What up PLAYAS!
So, this past saturday was a big, BIG day. First, the baby shower for KitKat.
Yes, it is time to acknowledge that KitKat and The Yeti are soon to expect, YetiKat.
And it's AMAZING, and wonderful and I can't wait to teach him bad words.
I mean teach him SONGS. Songs. Like sweet baby-appropriate songs.
So.Awesome. Like, quite possibly BEST NIGHT EVER. Because not only did they cover Journey? But they were IN COSTUME. Yes. And? THEY WERE AWESOME.
So awesome in fact, that they even did Steve Perry's solo venture "Sherry"...which is perhaps one of my all time favorite songs. I mean I was totally a super-fan by the end of the night.
So much so that I will continue to STRONGLY push that Hooliet hire them to play her wedding.
And, on the way home I see that I have a voice-mail from BoyKing, left at midnight, which IMMEDIATELY sent me into OMGHEISDEADINADITCHANDICANNOTSAVEHIM mode.

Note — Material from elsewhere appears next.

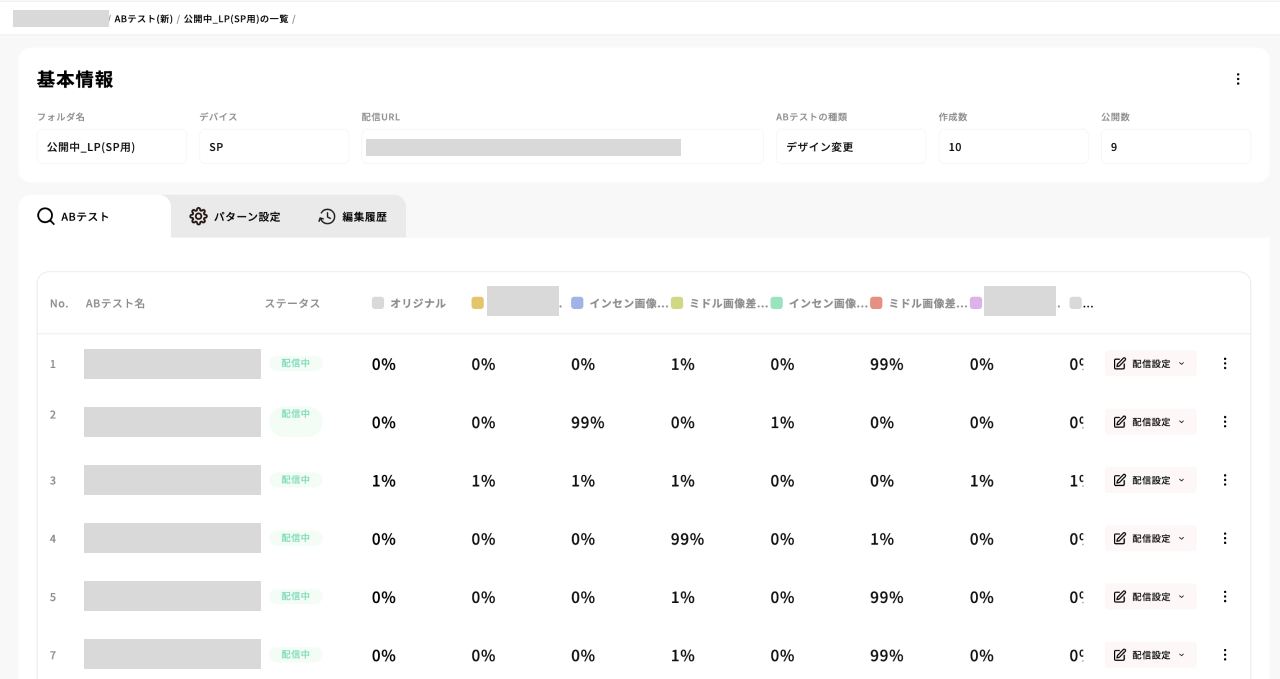Screen dimensions: 1280x679
Task: Open the 基本情報 three-dot options menu
Action: pos(1238,79)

But I listened to it and it was this sweet like "um, just wanted to say hi!" type of thing...I come to find out this adorable message was because he had been playing The Oregon Trail and when he was fording the river, the arrow keys didn't work, thus he was not able to avoid the rocks....and I drowned.
I freaking DROWNDERNATED.
But you know, he just has to learn that risk and death are a way of life on The Oregon Trail. You don't reach your manifest destiny without sacrifice my friend.
So, HOLYSHITILEAVEFORENGLANDONTHURSDAY so things are a little hectic (in an exciting way) right now. But yesterday I had like a little get together at my house to sort of say goodbye to some folks before I left...seeing as how I will not be able to keep up my usual habit of inundating people with texts for 12 whole days.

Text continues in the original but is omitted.